I have a mix of sparse vectors and dense vectors. I need to calculate complex products of them.
Sparse vectors have mostly zeros, and I need to ignore the zeros.
One common way to encode sparse vectors is to encode [index, value], for all the nonzero values. It uses 2X memory for all the non-zero elements.
But over 50% non-zero elements, the [index, value] encoding starts using more memory than the dense encoding [0, x1, ... xn] (the plain array).
The question is if there is some intermediate encoding system that automatically adapts to the percentage of zeros, using always less or equal memory than the dense encoding.
I do not want to reinvent the wheel, and this should be a common problem with a lot of solutions, but I don't know where or what to search for.
For calculating the product, I need to rapidly read the vectors, and rapidly create the result of the product, so I searched for compression with random access, but what I found are compression algorithms too slow compared to the [index, value] access time, which take a lot of computing time to create new vectors.

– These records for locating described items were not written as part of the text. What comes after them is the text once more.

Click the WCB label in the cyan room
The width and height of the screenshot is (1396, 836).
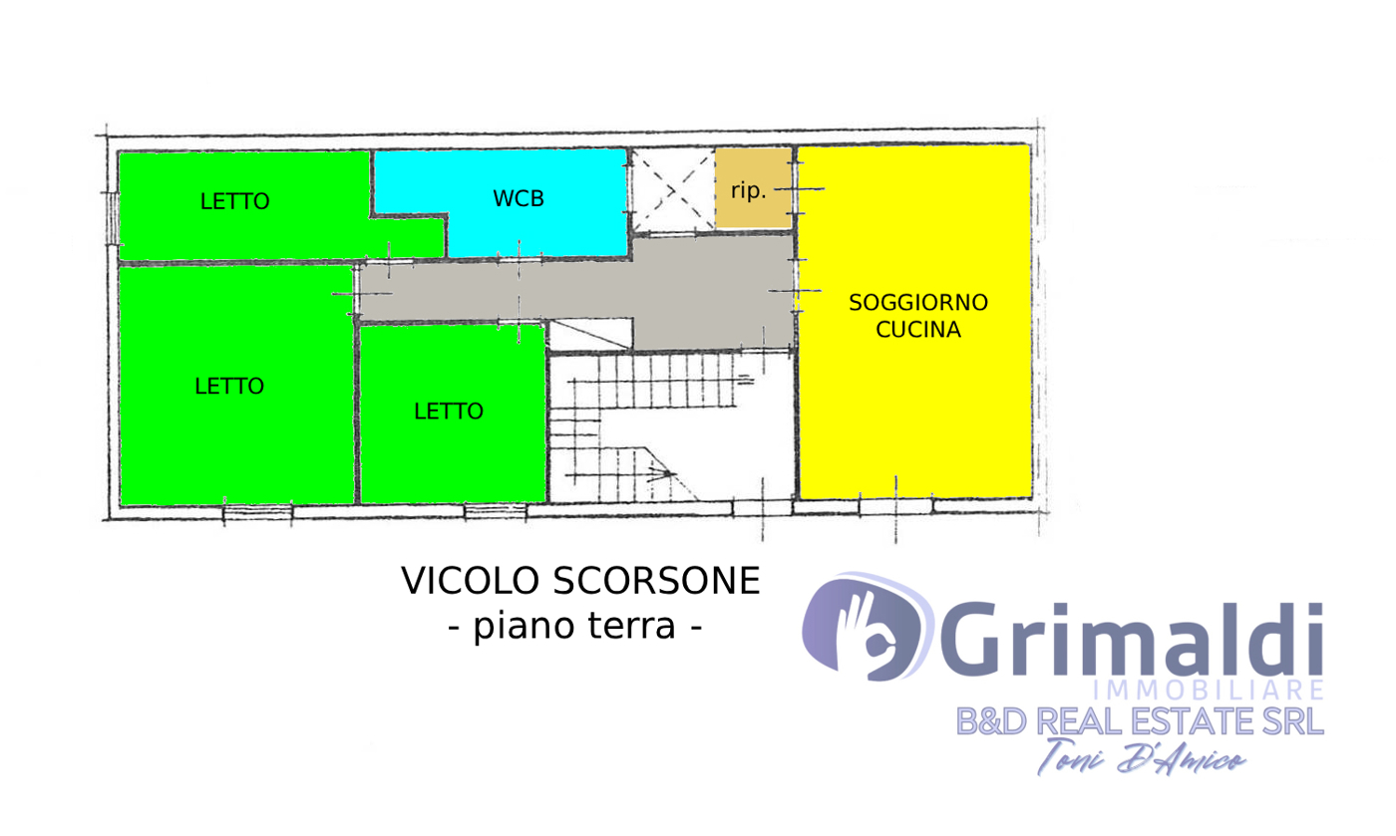click(x=518, y=198)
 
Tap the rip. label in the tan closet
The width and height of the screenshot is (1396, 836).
click(x=748, y=190)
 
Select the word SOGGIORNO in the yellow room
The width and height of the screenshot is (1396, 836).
click(x=918, y=302)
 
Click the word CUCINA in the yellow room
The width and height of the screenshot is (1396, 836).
click(x=918, y=329)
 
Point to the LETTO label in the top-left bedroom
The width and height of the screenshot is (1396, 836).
click(x=234, y=201)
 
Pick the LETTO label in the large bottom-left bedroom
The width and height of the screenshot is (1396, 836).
click(x=228, y=387)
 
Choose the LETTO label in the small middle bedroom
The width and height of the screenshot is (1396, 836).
click(x=449, y=412)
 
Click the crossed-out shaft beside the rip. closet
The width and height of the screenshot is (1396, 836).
click(x=673, y=190)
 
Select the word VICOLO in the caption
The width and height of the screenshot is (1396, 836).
click(x=470, y=581)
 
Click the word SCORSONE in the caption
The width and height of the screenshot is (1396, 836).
click(x=656, y=581)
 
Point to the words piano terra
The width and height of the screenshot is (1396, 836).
click(x=574, y=626)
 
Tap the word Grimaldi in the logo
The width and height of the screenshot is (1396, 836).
click(x=1131, y=639)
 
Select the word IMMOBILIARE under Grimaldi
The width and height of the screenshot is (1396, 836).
click(x=1209, y=691)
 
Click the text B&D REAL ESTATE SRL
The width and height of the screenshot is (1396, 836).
click(x=1140, y=721)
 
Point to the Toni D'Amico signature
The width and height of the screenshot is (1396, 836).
click(x=1142, y=758)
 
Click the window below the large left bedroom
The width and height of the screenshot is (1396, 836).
click(x=257, y=512)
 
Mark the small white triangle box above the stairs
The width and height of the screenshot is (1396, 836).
click(x=590, y=335)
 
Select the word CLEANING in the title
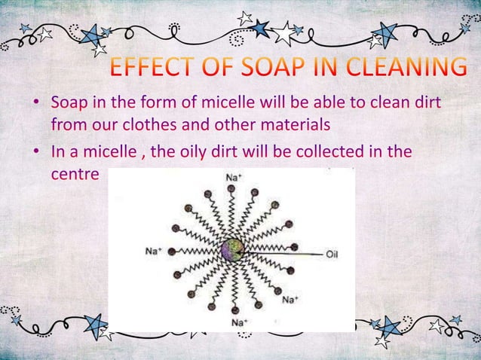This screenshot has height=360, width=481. point(408,69)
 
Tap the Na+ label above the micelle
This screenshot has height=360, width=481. point(233,176)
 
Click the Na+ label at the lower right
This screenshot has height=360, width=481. point(292,300)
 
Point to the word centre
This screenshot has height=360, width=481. point(75,172)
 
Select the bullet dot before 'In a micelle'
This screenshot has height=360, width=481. point(36,152)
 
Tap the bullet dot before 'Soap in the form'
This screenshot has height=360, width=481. point(36,101)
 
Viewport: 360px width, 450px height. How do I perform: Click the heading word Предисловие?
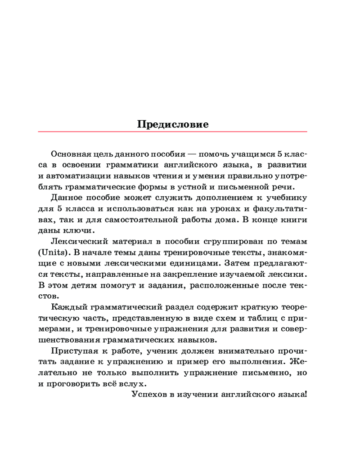pos(173,125)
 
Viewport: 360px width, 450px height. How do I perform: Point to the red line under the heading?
pos(173,131)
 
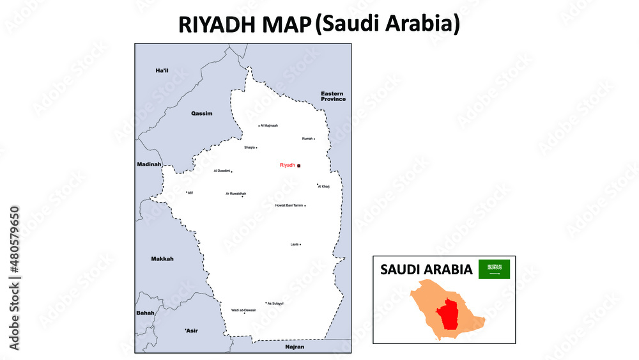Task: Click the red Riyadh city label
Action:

If I use compression, ideally, I would rapidly uncompress (decode) the vector into [index, value], make the product, and re-compress [index, value] where index
is different than the indexes on the operands (For more info: indexY= index1 XOR index2, so the sorting of the product is different than on the operands).
I think that I need to compress only the positions, not the values of the arrays.
But I hope that there is already a common method for just doing something intermediate between [index, value] and a plain 1D array. I just don't know what keywords I need to search.